◆ Document extract
'''
Yes, I guess this is the sixth post related to the Simone Biles controversy. Isaac’s Comment of the Day elaborates on one of the many reasons this episode bothered me so much and continues to, especially as the excuses and rationalizations for Biles’ conduct appear to be taking over the “narrative” in the absence of what I consider persuasive facts and arguments. The next ugly shoe to drop, I predict, will be when the female American gymnast who won a gold in Tokyo gets endorsement contracts in preference to the “Greatest of All Time” who somehow couldn’t access that greatness when the spotlight was on, and chose not to try. The preference for the winner over the “hero” will be attributed to malign influences. Just wait.
Giving women appropriate power and influence in American culture has been generally beneficial to all, but the ascension of traditional female virtues has had the unfortunate effect of diluting some of the the very values that allowed the United States to come into existence and succeed over the centuries. The disastrous handling of the pandemic has been one example of how this development is not an unalloyed good, and the fact that Biles’ conduct is not merely greeted with sympathy, which is nice, but praise, which is offensive, is another.
Here is Isaac’s Comment of the Day on the post, “Gee, Jason Whitlock, What Do You REALLY Think About Simone Biles’ Quitting On The Olympics?”
America used to be associated with very masculine qualities: toughness, stoicism, risk-taking. This reputation did not exclude American women. Harriet Tubman, Sojourner Truth, Calamity Jane, Amelia Earhart.
'''
◆ Task instructions
(a) According to the post on the Simone Biles controversy, which qualities was America once associated with?
(b) Continue the post on the Simone Biles controversy from its last sentence.

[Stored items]
'''
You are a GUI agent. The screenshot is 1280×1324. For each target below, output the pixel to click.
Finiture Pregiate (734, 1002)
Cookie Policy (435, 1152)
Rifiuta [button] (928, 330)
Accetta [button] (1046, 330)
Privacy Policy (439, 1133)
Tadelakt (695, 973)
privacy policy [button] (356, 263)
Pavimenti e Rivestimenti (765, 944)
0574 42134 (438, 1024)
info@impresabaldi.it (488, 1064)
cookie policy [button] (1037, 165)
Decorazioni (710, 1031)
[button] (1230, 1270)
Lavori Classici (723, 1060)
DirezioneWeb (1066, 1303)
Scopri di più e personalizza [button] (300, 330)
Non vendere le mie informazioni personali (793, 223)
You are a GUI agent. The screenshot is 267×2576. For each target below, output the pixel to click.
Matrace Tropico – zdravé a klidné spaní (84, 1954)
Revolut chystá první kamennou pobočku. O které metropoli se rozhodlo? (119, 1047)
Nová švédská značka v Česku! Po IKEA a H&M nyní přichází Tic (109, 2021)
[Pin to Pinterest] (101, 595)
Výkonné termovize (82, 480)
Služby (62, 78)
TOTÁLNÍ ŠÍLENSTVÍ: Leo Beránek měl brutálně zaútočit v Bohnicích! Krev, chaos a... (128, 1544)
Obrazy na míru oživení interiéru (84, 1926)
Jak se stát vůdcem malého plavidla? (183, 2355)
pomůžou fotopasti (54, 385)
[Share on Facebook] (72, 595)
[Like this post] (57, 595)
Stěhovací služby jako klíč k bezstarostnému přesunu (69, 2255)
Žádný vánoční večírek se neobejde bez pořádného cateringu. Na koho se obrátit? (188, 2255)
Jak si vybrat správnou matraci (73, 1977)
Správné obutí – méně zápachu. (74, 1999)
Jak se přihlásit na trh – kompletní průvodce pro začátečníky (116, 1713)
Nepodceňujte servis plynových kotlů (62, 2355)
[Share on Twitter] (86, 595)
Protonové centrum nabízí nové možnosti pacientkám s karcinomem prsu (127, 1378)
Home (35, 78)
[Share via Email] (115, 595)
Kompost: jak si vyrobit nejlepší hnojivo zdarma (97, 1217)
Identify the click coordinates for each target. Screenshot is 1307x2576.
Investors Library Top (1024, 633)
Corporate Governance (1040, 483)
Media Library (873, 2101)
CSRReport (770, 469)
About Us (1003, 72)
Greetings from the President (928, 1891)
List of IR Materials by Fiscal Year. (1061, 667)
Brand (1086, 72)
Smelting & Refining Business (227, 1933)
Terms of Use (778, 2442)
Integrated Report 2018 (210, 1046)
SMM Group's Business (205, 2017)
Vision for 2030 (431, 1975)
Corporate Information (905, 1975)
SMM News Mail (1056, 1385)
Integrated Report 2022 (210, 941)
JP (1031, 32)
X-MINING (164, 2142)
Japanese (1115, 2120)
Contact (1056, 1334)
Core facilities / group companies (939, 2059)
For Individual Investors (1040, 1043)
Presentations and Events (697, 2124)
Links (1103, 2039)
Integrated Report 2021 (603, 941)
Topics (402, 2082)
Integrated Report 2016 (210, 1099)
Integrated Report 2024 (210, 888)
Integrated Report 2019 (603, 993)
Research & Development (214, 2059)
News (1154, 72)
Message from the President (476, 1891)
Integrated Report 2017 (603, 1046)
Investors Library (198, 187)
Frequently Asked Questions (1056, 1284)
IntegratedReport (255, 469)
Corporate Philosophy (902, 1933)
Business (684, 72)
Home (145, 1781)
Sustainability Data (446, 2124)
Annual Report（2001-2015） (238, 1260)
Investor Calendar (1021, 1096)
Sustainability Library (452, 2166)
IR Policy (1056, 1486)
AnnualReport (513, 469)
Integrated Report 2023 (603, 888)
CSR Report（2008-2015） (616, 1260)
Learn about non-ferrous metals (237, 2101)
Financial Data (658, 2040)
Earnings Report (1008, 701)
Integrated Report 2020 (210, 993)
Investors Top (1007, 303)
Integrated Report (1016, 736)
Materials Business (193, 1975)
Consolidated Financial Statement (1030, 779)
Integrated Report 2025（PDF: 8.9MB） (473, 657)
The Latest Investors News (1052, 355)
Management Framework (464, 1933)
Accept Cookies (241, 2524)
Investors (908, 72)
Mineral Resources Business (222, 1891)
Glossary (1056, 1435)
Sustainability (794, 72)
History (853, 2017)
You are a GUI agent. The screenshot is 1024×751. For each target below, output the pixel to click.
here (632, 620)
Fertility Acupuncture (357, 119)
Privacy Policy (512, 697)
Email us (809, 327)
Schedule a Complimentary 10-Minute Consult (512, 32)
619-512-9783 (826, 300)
'''
◆ Responses by item number
(a) Toughness, stoicism and risk-taking.

(b)
It’s easy to point out the Generation X and millennials’ glaring lack of these qualities, but to me it’s their parents who steered America wrong. Specifically every boomer who jumped on the socialist bandwagon and participated in the 1960s and 70s revolutions against marriage, Christianity, monogamy, patriotism, sobriety, and hard work. The ones who think Woodstock was some kind of beautiful, transformative event. The ones who wax nostalgic about the “Summer of Love” when their poorly-raised grandkids turn chunks of Seattle into murder-dystopias. The generation that necessitated the invention of the term “latch-key kid” to describe their neglected children.
So I perused Simone Biles’ Wikipedia page, and, sure enough…in and out of foster care…abandoned by Mom…no Dad ever in the picture. Showed incredible talent that was her ticket to a secure future, only to be one of the gymnasts sexually exploited by serial abuser and boomer Larry Nassau. Diagnosed with ADHD; currently on medication. These are the symptoms of growing up in a world created by the values of the 60s and 70s. We can mock them for not knowing how to talk to girls, change a tire, be in a stable relationship, or cope with stress…but these are things people learn from their dads, their faith, and their stable community of neighbors, extended family, and church. Younger generations were not only not given those things; they were taught they didn’t need them.